■ TEXTO PROPORCIONADO ■
En el contenido pictórico de Barocci predomina la temática religiosa. Recordando su biografía vemos que en ello influyeron dos hechos: por un lado, los problemas de salud que arrastró toda su vida, con la experiencia de creer próxima su muerte durante su estancia en Roma en 1563; por otra parte, su relación estrecha con los capuchinos de Urbino, donde nació y murió en 1612, a los 84 años.
El siglo XVI fue un tiempo de cambios históricos, caracterizado por el inicio de una mentalidad crítica. Así aparecen las figuras del teólogo alemán Lutero, promotor de la Reforma eclesiástica, y del físico y astrónomo italiano Galileo, inventor del catalejo y considerado uno de los fundadores de la ciencia moderna, que fue condenado por la autoridad religiosa de la época.. (y rehabilitado por esta sólo hace muy poco tiempo).
En el ámbito del arte, esta crisis se manifestó en el movimiento manierista, enmarcado dentro del bajo Renacimiento y antesala del barroco.
En esta encrucijada artística se forjó la obra de Barocci, si bien los cuadros de sus últimos años (como la Virgen del gato), están más cerca del barroco, destacando el realismo y la naturalidad más allá de la belleza clásica, así como el predominio del color sobre los límites de las figuras.
No suele predominar la sonrisa y el tono claro y distendido de la escena en el Renacimiento, ni en el Barroco… Sin embargo, esta obra de Barocci brilla por esas cualidades que nos la hacen tan simpática y cercana, incluso entrañable.
La Sagrada Familia es un motivo frecuente en la pintura religiosa de casi todos los autores hasta el siglo XIX (entre otros, Correggio, Rubens, Murillo, Zurbarán, Alonso Cano, Goya…). Sin lugar a dudas, el cuadro de Barocci debió inspirar a Murillo para su “Sagrada Familia del pajarito”, compuesta hacia 1650 y que se halla en el Museo del Prado. Pero el lienzo del italiano realza más el tono alegre y distendido de la escena, eludiendo la técnica (tan italiana, por otra parte) del tenebrismo con una claridad diáfana y cálida.

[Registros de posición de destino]

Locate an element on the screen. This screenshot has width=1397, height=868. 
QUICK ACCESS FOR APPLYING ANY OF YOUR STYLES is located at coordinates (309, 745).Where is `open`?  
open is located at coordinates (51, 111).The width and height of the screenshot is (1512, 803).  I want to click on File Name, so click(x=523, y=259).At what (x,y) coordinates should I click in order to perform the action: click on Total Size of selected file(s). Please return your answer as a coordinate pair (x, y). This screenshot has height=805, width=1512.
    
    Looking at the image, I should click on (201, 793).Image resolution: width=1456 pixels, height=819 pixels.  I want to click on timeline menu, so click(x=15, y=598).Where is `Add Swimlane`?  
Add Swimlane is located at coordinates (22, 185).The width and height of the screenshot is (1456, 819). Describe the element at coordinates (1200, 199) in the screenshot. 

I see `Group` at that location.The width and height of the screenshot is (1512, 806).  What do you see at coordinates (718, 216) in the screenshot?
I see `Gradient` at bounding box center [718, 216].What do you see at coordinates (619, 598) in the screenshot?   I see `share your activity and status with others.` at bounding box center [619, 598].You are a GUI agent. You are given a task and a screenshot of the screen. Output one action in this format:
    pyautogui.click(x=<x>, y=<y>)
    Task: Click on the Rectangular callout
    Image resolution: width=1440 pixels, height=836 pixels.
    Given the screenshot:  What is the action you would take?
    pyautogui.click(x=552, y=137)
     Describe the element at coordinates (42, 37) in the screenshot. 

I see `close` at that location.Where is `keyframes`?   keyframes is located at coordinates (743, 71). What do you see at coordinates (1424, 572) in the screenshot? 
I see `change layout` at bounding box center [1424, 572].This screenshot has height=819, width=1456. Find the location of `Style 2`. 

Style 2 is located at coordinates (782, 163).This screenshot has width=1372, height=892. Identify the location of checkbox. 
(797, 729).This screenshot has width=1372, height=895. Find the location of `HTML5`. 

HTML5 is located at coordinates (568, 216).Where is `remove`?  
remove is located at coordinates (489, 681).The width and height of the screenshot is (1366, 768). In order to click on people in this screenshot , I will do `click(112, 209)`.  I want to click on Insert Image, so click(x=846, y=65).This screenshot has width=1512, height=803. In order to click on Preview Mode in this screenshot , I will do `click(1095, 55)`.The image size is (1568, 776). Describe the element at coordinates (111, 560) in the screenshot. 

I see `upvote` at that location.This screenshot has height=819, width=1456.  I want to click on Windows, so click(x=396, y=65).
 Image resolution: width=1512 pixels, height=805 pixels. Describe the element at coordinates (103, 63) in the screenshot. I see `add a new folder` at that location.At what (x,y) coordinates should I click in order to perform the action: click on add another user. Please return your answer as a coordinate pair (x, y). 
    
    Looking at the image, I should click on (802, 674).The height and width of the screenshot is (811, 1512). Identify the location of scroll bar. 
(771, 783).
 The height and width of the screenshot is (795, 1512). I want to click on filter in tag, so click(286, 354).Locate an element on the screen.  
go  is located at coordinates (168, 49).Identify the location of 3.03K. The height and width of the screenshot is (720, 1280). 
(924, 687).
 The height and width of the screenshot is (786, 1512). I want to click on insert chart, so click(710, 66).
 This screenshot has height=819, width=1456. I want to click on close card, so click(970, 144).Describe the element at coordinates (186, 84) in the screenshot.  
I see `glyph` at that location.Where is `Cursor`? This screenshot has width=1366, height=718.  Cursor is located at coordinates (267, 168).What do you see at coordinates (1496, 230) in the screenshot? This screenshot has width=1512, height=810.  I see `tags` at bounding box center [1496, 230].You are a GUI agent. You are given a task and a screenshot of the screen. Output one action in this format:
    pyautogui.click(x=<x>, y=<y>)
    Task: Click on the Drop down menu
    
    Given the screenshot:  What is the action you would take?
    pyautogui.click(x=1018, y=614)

■ ACCIONES A REALIZAR ■
**A.** Responde a estas preguntas sobre el texto acerca de Barocci:
(i) ¿En qué año murió Barocci y a qué edad?
(ii) ¿En qué movimiento artístico se manifestó la crisis del siglo XVI?
(iii) ¿Hacia qué año compuso Murillo su "Sagrada Familia del pajarito"?
**B.** Sigue escribiendo el texto sobre la pintura de Barocci a partir de su última oración.

■ RESULTADOS EN ORDEN ■
**A.**
(i) En 1612, a los 84 años.
(ii) En el movimiento manierista.
(iii) Hacia 1650.

**B.**
Tras el nacimiento en Belén y la huída a Egipto, los Evangelios sólo hacen referencia a la infancia de Jesús con ocasión de la circuncisión y la presentación en el templo, según prescribía la ley judía. Después, sitúan al Señor en Nazareth. San Lucas dice que “el niño crecía y se fortalecía, llenándose de sabiduría, y la gracia de Dios estaba sobre él” (Lc 2, 40)… El Niño de Barocci –todavía de pocos meses- denota indudablemente esa gracia.
En este cuadro vemos una escena íntima de la Sagrada Familia, en la que se incluye al pequeño Juan Bautista, hijo de Zacarías e Isabel, pariente de María. Juan debía tener unos seis meses más que Jesús (Lc 1, 36) y la relación entre ambas mujeres debía ser muy estrecha pues, tras la Anunciación, María acudió prontamente a comunicárselo a Isabel, expresando en ese encuentro (Visitación) el canto del Magnificat (Lc 1, 39-55), y permaneciendo después María unos tres meses en casa de Isabel. No es de extrañar, pues, que Barocci quisiera incluir a Juan en esta escena tan familiar de Jesús, pues cabe pensar que los dos niños estarían juntos en muchas ocasiones. En todo caso (como hará también Murillo) hay un gran acierto en vincular ya a Jesús y a Juan porqu el mismo Jesús lo haría más tarde, en su predicación.
La Virgen y los dos niños, Jesús y Juan, están situados en el centro del cuadro, encontrándose San José en un discreto lateral del mismo. En esta escena familiar aparecen también un jilguero y un gato, que motiva la atención y la sonrisa de los niños, haciéndonos recordar cuántas veces los animales nos acompañan y ayudan.
C
on la ausencia de ángeles u otros elementos religiosos el autor parece querer remarcar el carácter humano y
natural de la composición.
El efecto esfumado del contorno de las figuras, donde las formas pierden su limitación lineal, y el predominio de colores cálidos, dan a esta escena, tan humana, un aspecto pleno de delicadeza y espiritualidad.
La belleza de la Virgen no emana sólo de sus rasgos físicos, tan delicados, sino, sobre todo, de la serenidad que transmiten su rostro y su cuerpo, que abraza con ternura a ambos niños por igual: a su hijo, a quien contempla tranquila mientras le da el pecho; y al pequeño Juan, que se apoya confiado en su regazo, diciéndonos así que todos podemos sentirnos queridos y abrazados por ella, como uno más de la familia. Porque ella también es nuestra madre (Jn 19, 25-27). Como dice la oración de Dámaso Alonso: “Virgen María, madre, dormir quiero en tus brazos hasta que en Dios despierte”.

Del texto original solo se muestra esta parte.